According to RFC1094, NFSv2 servers must commit data to nonvolatile storage before acknowledging that a block write request has completed successfully. Given the relatively small size of NFS blocks (8K or less for NFSv2), forcing a separate write/sync/acknowledge cycle for each block that is written can result in relatively poor NFS write performance.

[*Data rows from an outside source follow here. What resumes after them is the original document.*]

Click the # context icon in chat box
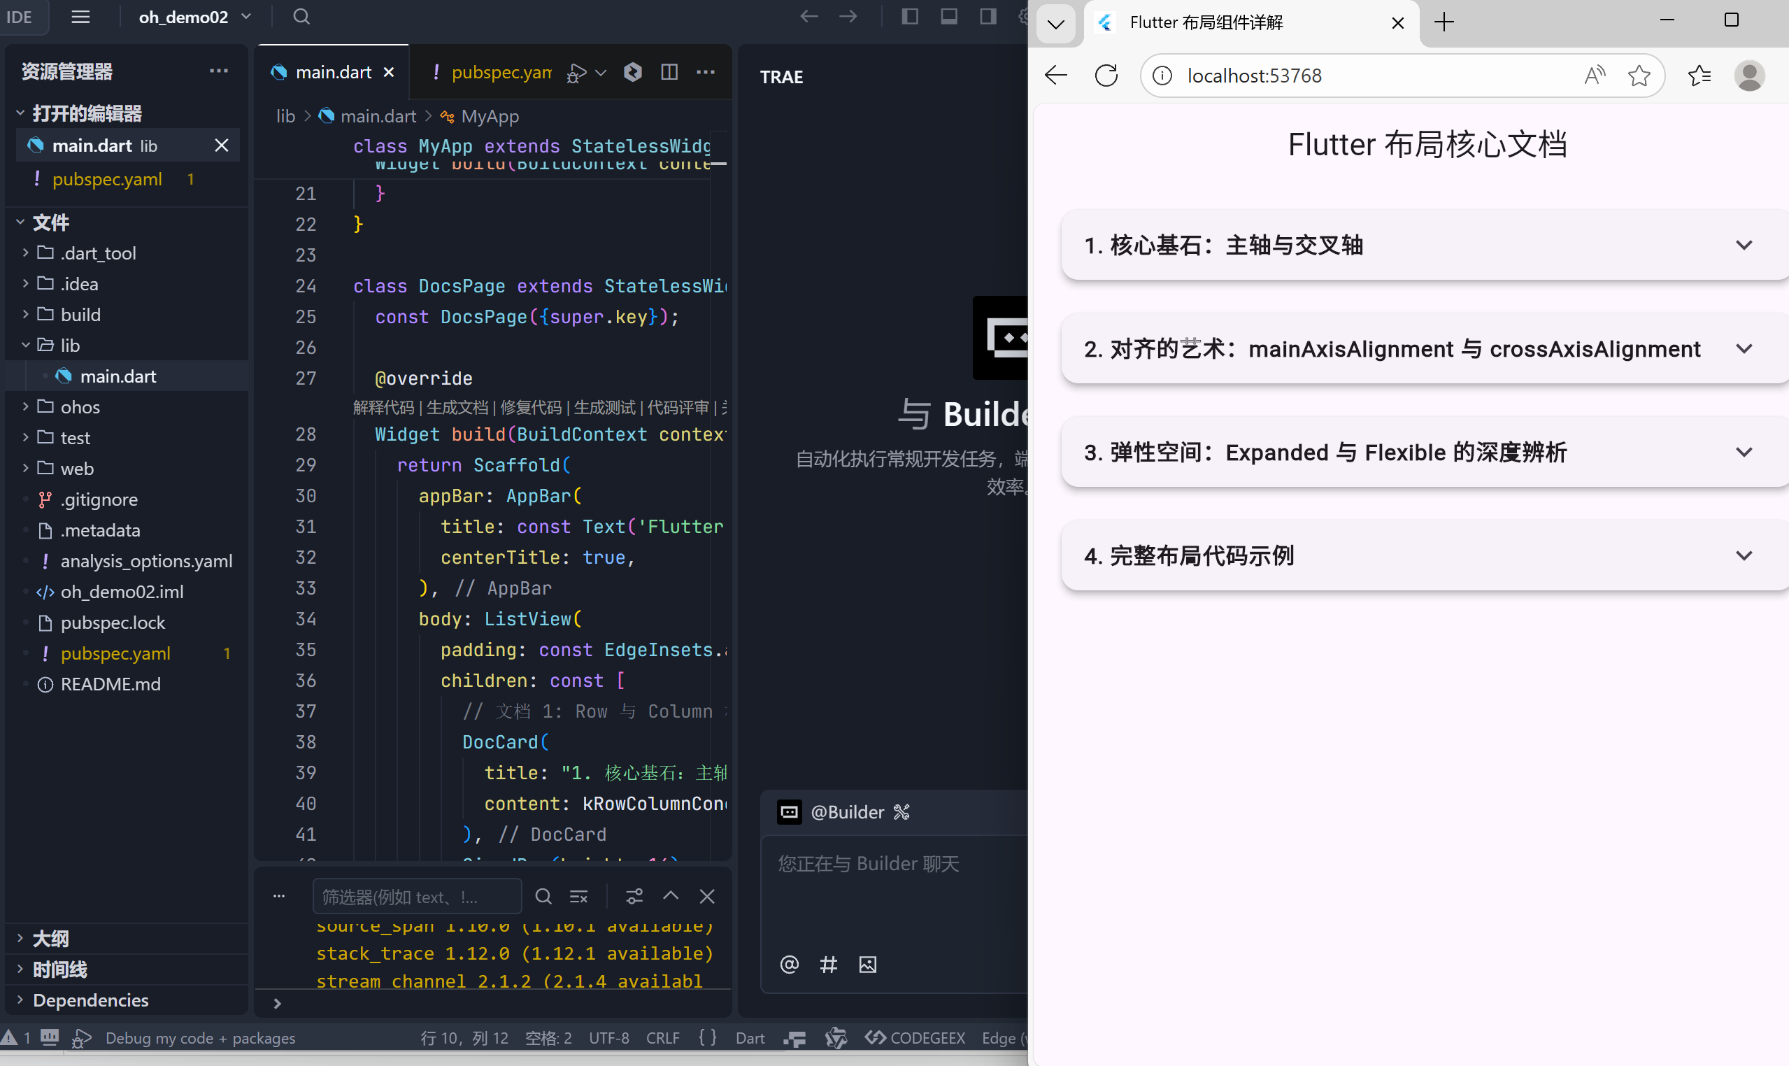 828,964
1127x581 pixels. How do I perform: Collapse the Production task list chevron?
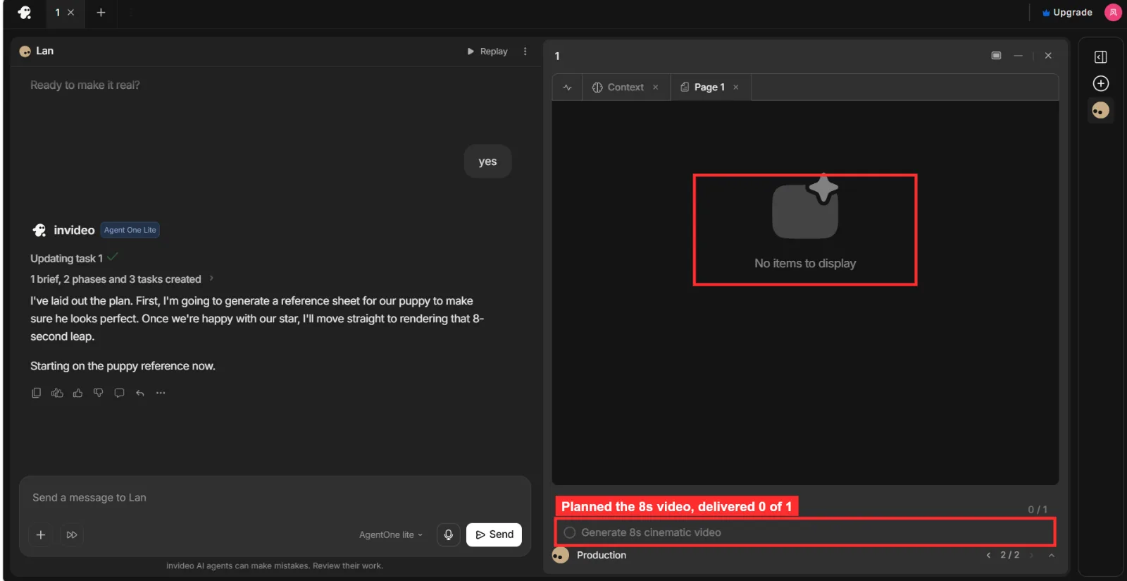point(1052,556)
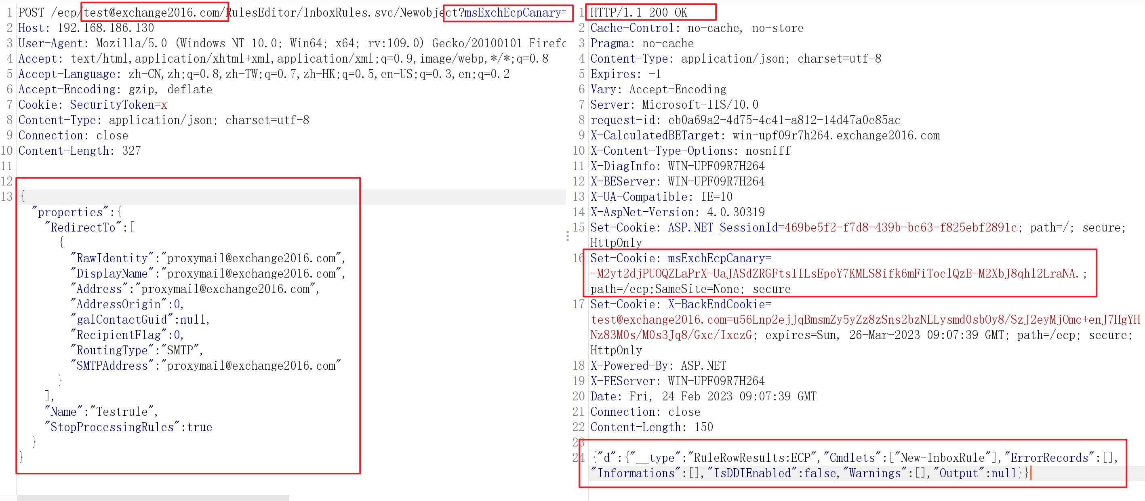This screenshot has height=501, width=1145.
Task: Click the POST request line in the request pane
Action: (x=284, y=12)
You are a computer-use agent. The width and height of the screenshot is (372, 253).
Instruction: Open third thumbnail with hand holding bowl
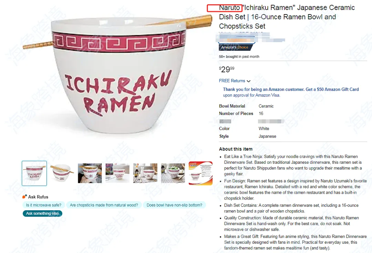point(90,173)
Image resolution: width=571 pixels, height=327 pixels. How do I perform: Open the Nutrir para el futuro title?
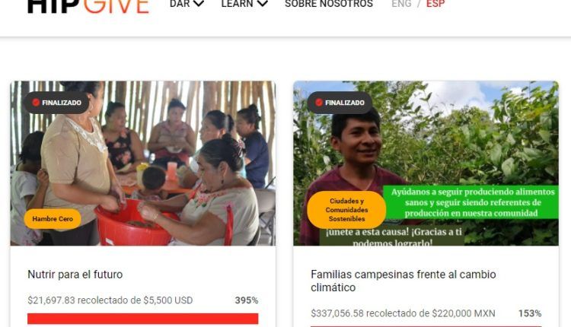tap(75, 275)

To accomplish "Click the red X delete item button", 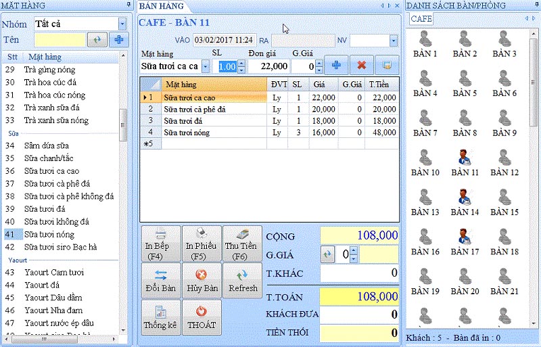I will tap(362, 66).
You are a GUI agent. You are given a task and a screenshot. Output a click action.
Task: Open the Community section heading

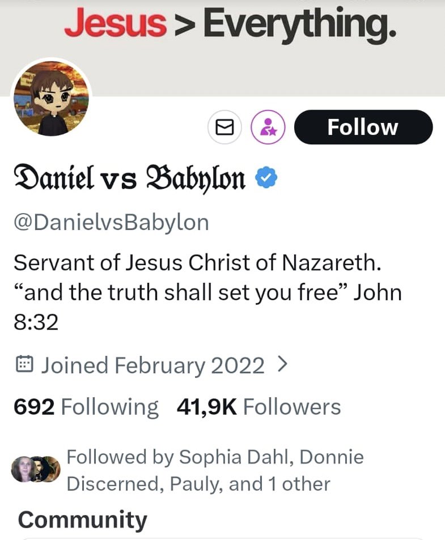pos(82,520)
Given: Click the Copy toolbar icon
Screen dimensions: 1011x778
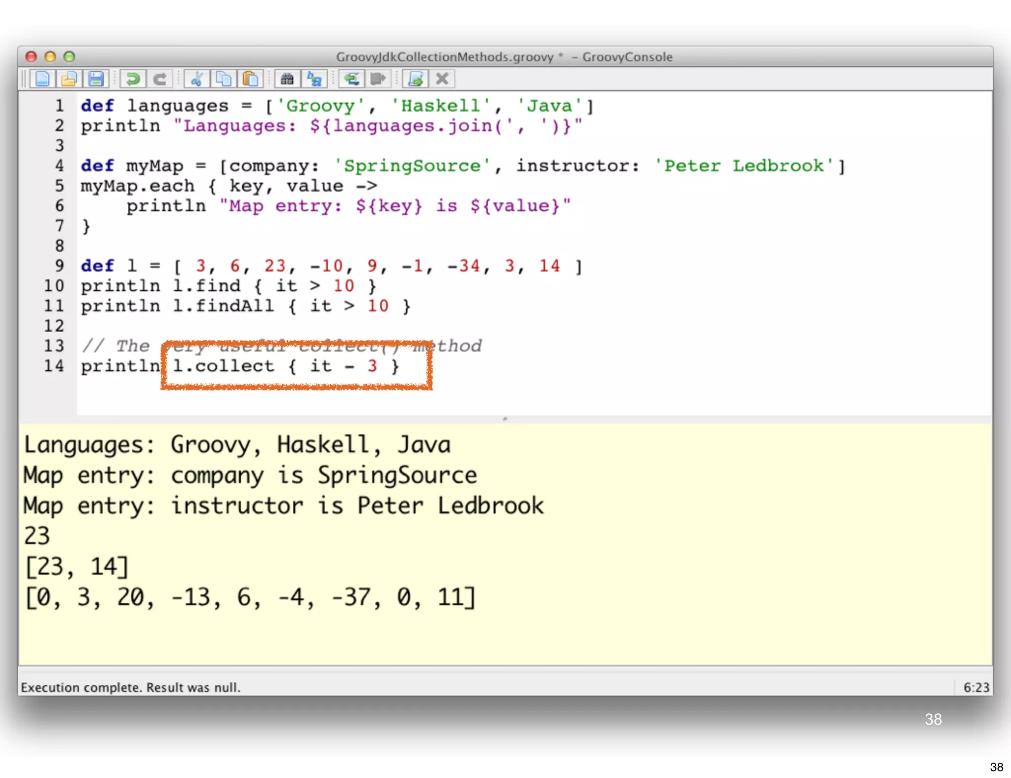Looking at the screenshot, I should pos(224,79).
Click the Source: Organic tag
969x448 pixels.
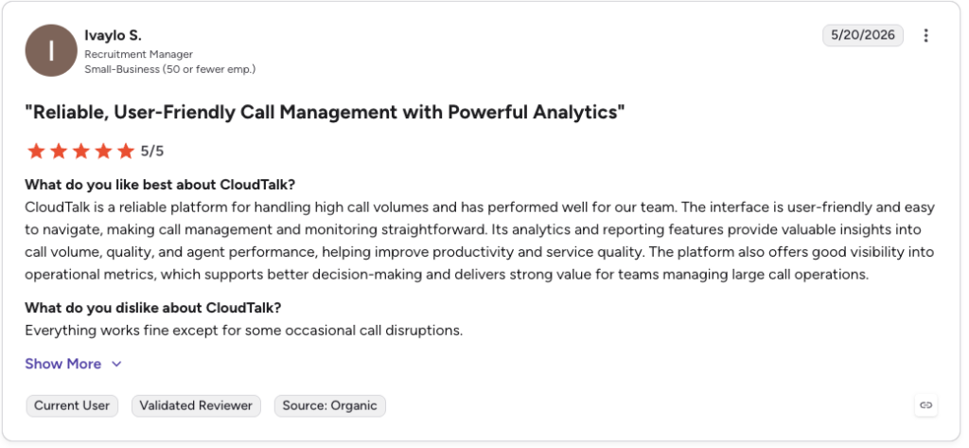point(330,406)
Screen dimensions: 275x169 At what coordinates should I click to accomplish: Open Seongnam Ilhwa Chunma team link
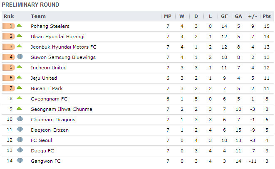[x=62, y=109]
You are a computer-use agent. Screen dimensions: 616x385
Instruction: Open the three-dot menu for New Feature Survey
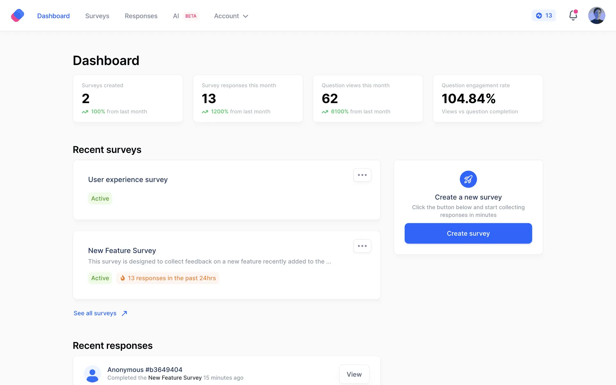click(x=362, y=246)
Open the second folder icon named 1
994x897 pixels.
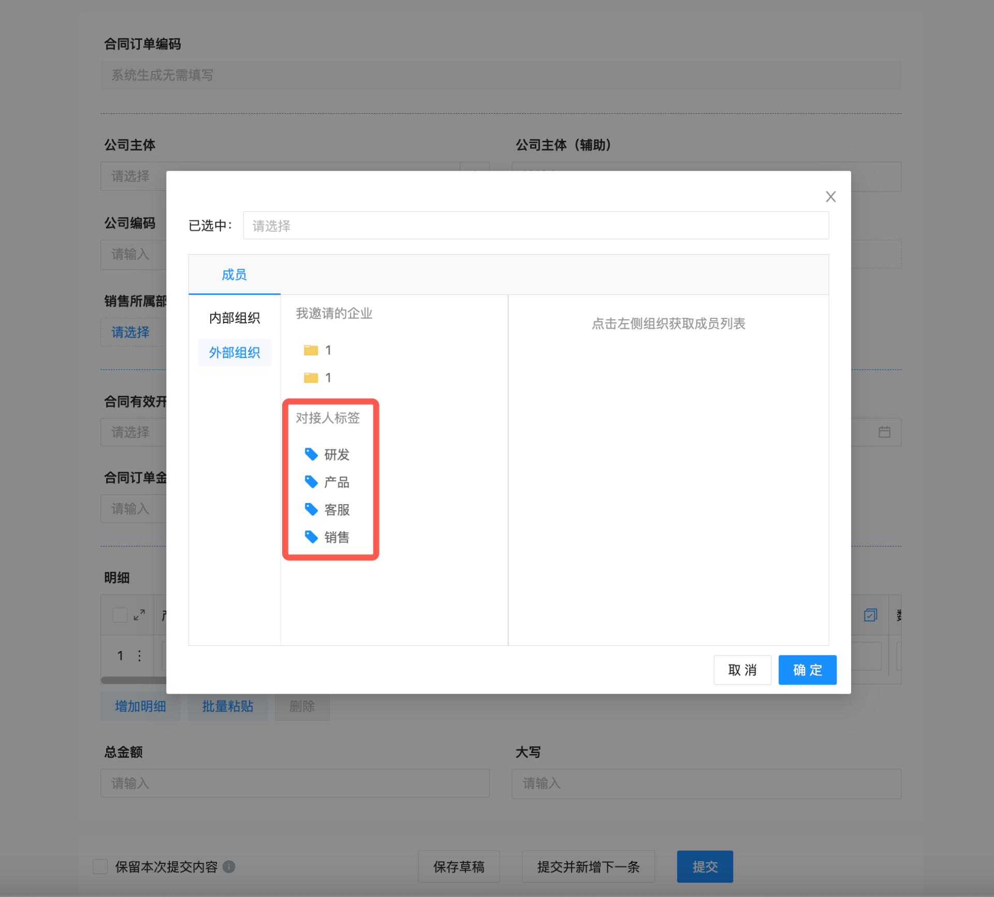(x=311, y=378)
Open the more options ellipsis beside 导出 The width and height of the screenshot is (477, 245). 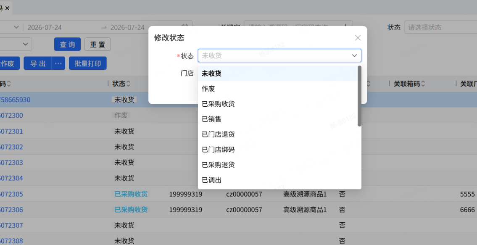click(58, 63)

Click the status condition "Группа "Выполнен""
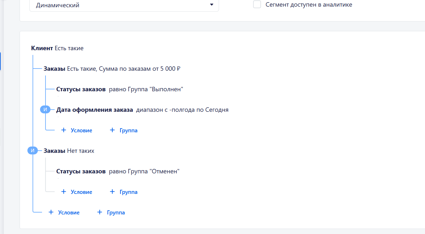(119, 89)
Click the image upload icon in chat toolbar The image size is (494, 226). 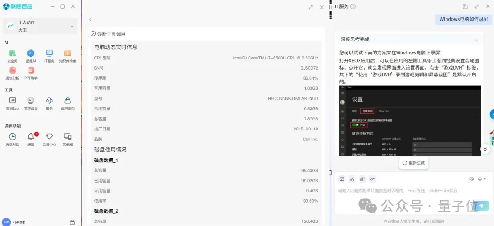click(342, 179)
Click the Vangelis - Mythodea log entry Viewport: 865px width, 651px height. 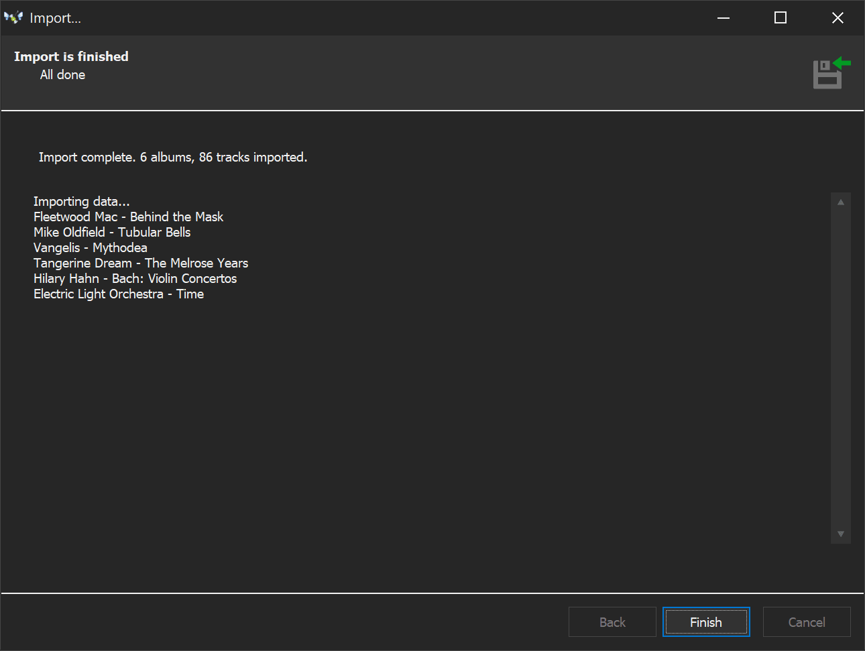91,247
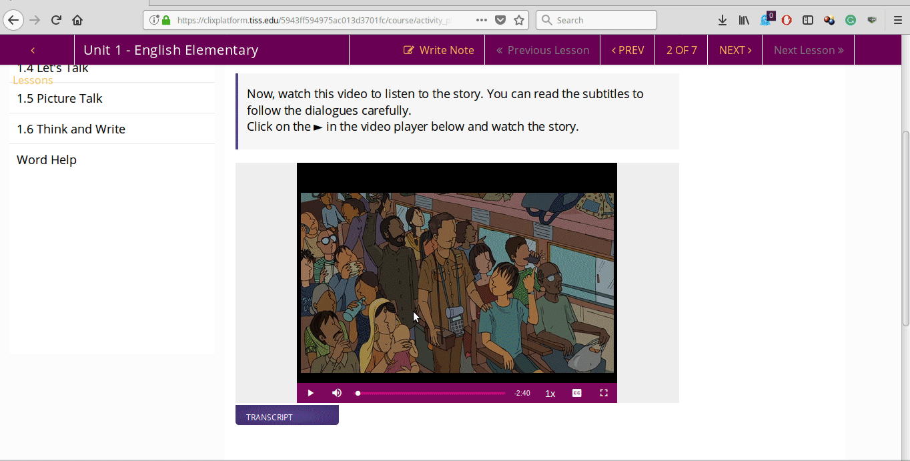This screenshot has height=461, width=910.
Task: Open the Transcript tab
Action: tap(287, 416)
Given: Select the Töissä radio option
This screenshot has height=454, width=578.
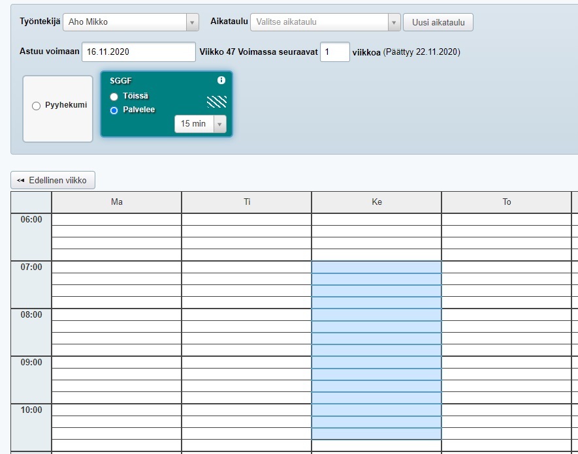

There are several solutions to this problem. Linux (and some commercial UNIX variants) acknowledge NFS write operations without forcing a disk write and sync for each individual block. This is obviously somewhat more dangerous, but yields much better NFS write performance. Some vendors offer hardware add-ins (such as the PrestoServ board) that provide nonvolatile storage that can be written to faster than a disk.
NFS version 3 has much better support for asynchronous writes without resorting to such hacks. Hopefully, Linux NFS3 will be usable soon.
If you are willing to live with the risk of data not necessarily being written to disk on the server when clients think that it has been, you can force FreeBSD to acknowledge NFS writes asynchronously using the command
/sbin/sysctl -w vfs.nfs.async=1
Retrying the benchmark after configuring FreeBSD to act more like Linux may yield different results.